BLORA. Penyelenggaraan Pilgub Jateng baru saja kita lalui. Tapi dalam beberapa acara debat antarkandidat (kali terakhir pada Rabu, 22 Mei lalu atau 4 hari menjelang hari coblosan), baik lewat stasiun televisi swasta maupun forum lain, tak satu pun dari tiga pasangan cagub-cawagub itu berbicara secara spesifik mengenai persoalan migas di provinsi ini.
Dalam sejumlah kampanye pun, para kandidat tidak menyinggung pengelolaan potensi migas. Ketiga pasangan tersebut lebih banyak menawarkan program peningkatan pelayanan publik, pendidikan, dan kesehatan. Padahal Jawa Tengah memiliki cadangan potensial migas. Ada beberapa blok cadangan migas yang sedang dalam tahap eksplorasi, tapi ada beberapa yang sudah dieksploitasi.
Blok cadangan yang sudah dieksploitasi antara lain Blok Randugunting yang cekungan migasnya masuk wilayah Kabupaten Blora dan Rembang, Blok Gundih Kabupaten Grobogan, dan Blok Cepu Kabupaten Blora (sebagian cekungan masuk wilayah Bojonegoro Jatim).

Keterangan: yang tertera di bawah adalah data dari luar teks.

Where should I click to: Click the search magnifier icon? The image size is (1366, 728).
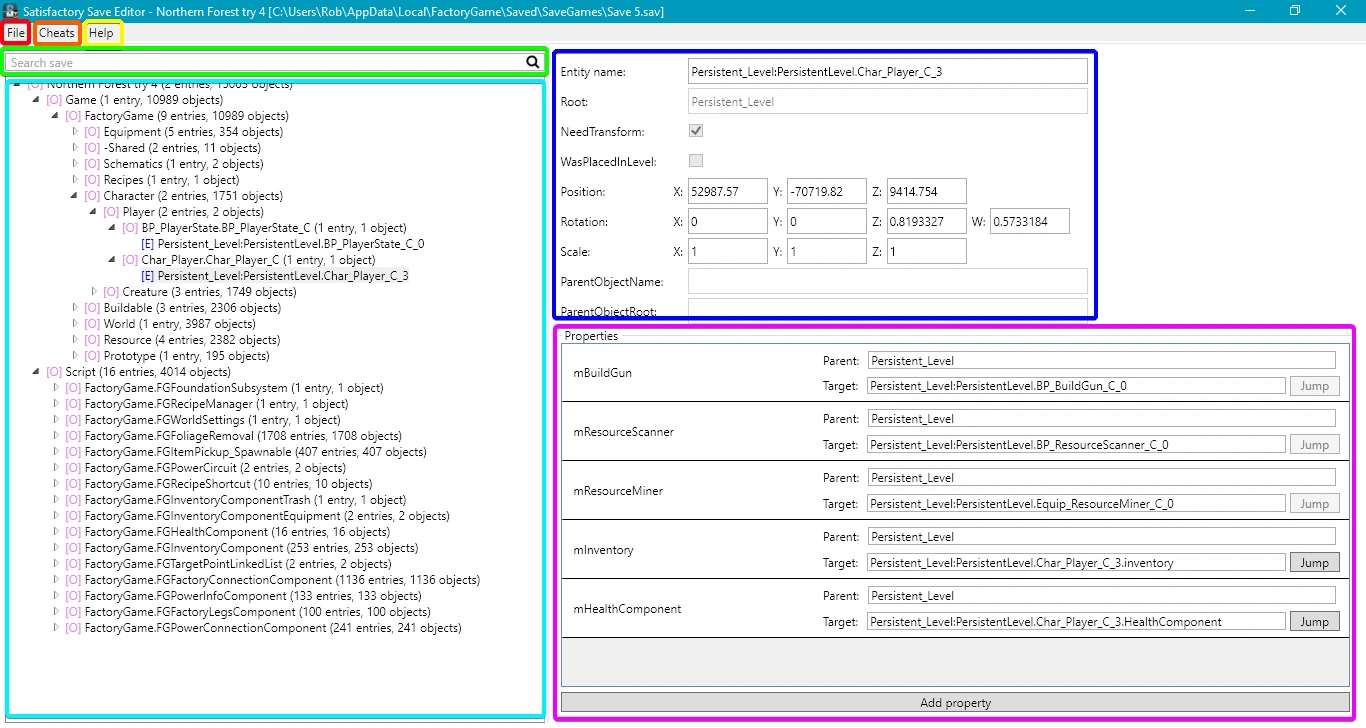tap(532, 62)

Persoalannya, besar potensi itu tidak linier dengan sumbangan terhadap APBD Jateng, yang tahun 2012 tak lebih dari Rp 10 miliar.
Saat ini, minimal ada dua blok yang memiliki potensi migas cukup besar yang bisa dieksploitasi supaya bisa memberikan sumbangan signifikan pada struktur APBD provinsi ini. Pertama; proyek Pertamina Pengembangan Gas Jawa (PPGJ) di Kecamatan Kradenan Kabupaten Blora.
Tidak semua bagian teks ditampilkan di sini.